Pues no, majo, ya está bien. Abre los ojos. Oye, pero es que ni poniéndoles el típico ejemplo de que la mujer que anda con muchos hombres es una puta y el hombre que anda con muchas mujeres es un machote. Son incapaces de extrapolarlo al terreno de las sexualidades. Aquí es cuando empiezo a darme cabezazos contra la primera pared que pillo.

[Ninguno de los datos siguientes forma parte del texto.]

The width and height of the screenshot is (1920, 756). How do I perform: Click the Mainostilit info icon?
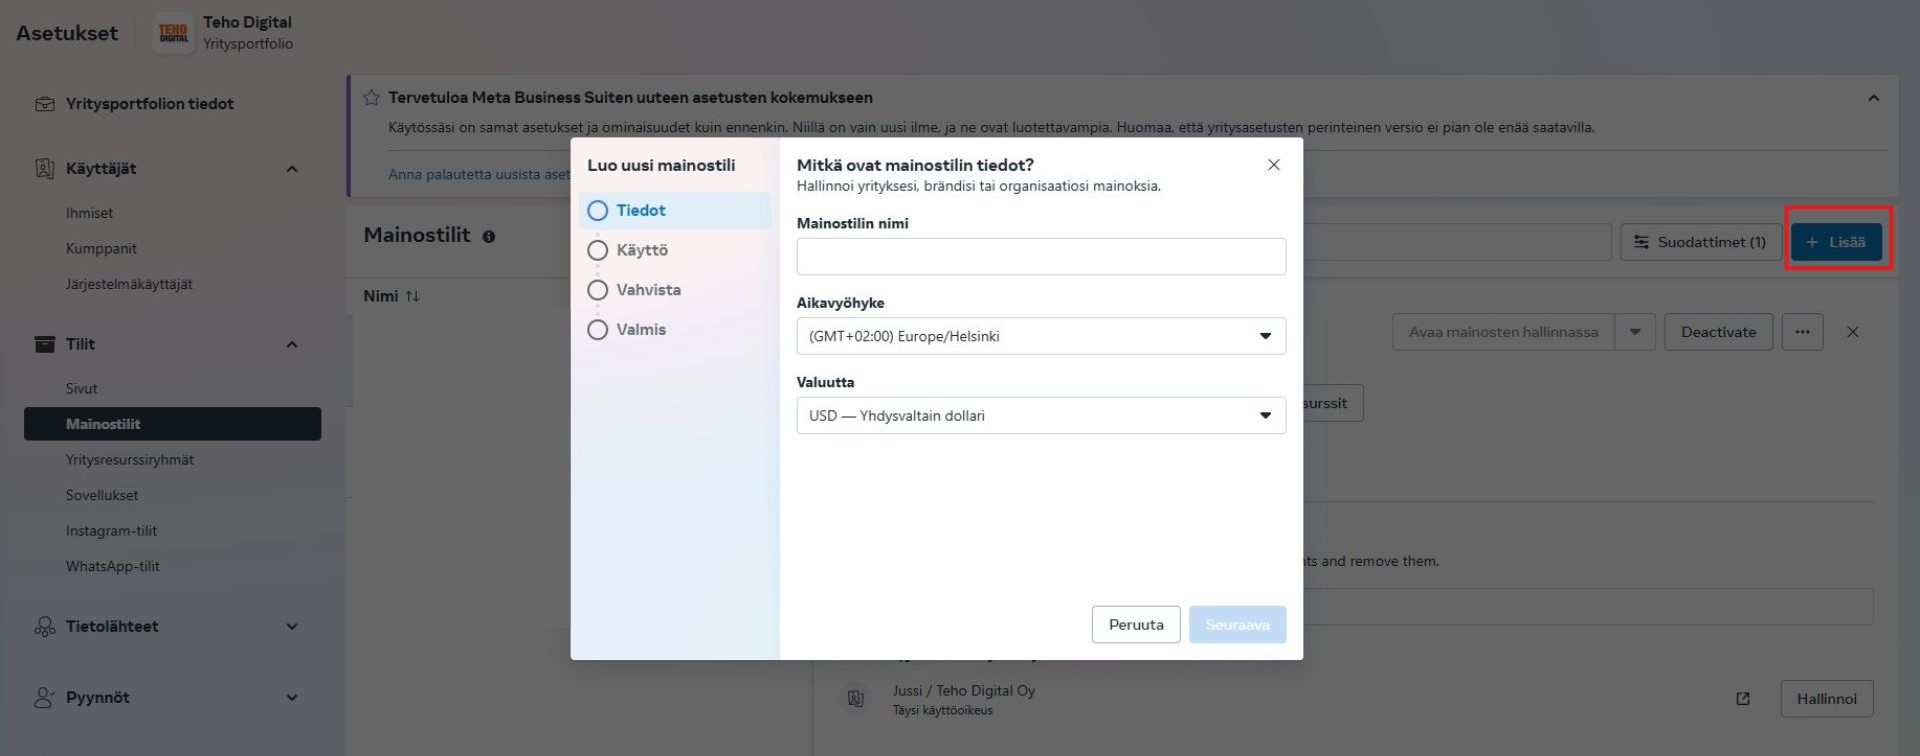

Una vez, después de una de esas discusiones, me desahogué con un amigo (este sí, es gay); me aconsejó que no malgastara demasiadas energías con el tema, que no podemos cambiar el mundo. “Me niego a pensar eso”, le dije. Si hoy en día hay países en los que los homosexuales podemos casarnos, por poner un ejemplo, es porque alguien un día pensó que podíamos cambiarlo. Uno tiene que empezar por intentarlo en su entorno más inmediato, y si otros hacen lo mismo, es cuestión de tiempo que el mundo cambie un poquito. Hay que empezar por remover conciencias. “Eso es más razonable”, me dijo.

“Podrías escribir un blog”, me dijo también. Así que aquí estoy, a ver si removemos unas pocas.